Bad Times at the El Royale is a mysterious movie starring a hotel as well as some extremely attractive and famous people like Chris Hemsworth, Cynthia Erivo, Jon Hamm, Dakota Johnson, and Jeff Bridges. But what on earth is happening?

The official synopsis reads thus:

Seven strangers, each with a secret to bury, meet at Lake Tahoe’s El Royale, a rundown hotel with a dark past. Over the course of one fateful night, everyone will have a last shot at redemption … before everything goes to hell.

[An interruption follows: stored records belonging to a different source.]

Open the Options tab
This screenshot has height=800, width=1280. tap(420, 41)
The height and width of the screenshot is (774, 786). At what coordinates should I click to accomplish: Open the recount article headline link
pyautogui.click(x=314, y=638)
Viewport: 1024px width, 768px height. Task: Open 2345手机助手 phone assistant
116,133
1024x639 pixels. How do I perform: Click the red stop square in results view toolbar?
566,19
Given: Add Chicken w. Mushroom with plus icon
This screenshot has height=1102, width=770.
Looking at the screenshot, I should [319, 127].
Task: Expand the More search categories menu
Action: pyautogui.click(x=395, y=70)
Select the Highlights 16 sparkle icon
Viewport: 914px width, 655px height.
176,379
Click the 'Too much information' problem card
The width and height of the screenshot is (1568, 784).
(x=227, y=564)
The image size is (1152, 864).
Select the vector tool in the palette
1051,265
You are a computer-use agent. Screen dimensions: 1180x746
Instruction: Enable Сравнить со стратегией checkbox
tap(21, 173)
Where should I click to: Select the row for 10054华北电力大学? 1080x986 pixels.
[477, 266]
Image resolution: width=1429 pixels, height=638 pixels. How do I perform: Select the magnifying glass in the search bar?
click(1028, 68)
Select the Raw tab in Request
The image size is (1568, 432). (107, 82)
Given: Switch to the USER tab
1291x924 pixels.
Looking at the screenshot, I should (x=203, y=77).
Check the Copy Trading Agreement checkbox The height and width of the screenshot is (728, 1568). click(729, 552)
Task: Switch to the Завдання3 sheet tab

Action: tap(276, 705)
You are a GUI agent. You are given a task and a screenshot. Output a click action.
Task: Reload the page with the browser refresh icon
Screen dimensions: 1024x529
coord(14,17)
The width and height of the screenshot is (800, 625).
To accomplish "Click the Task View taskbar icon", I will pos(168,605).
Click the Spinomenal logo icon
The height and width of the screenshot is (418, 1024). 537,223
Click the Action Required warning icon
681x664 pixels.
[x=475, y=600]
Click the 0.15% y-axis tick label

Definitive details about Bad Times at the El Royale are being kept under wraps, as the movie seems to revolve around the characters not being what they seem to be. The El Royale is a fantastically atmospheric hotel situated on the Nevada/California border, with a line drawn down the center demarcating the divide between the states. When you’re a guest at the El Royale, you can stay either in Nevada or in California. “Both sides of the hotel have kind of unique personalities,” Jon Hamm explains in a recent featurette.

While the lodgings are not quite as foreboding at first glance as The Shining‘s Overlook Hotel, it’s clear that events at the El Royale are going to fast escalate into the bizarre. In the trailer, you can see that there are back corridors running through the place where two-way mirrors enable spying on the guests in their rooms. And congenial beginnings appear to devolve into murder, stand-offs, hostage situations, heists with weird scary masks, and a whole lot of shotgun-wielding.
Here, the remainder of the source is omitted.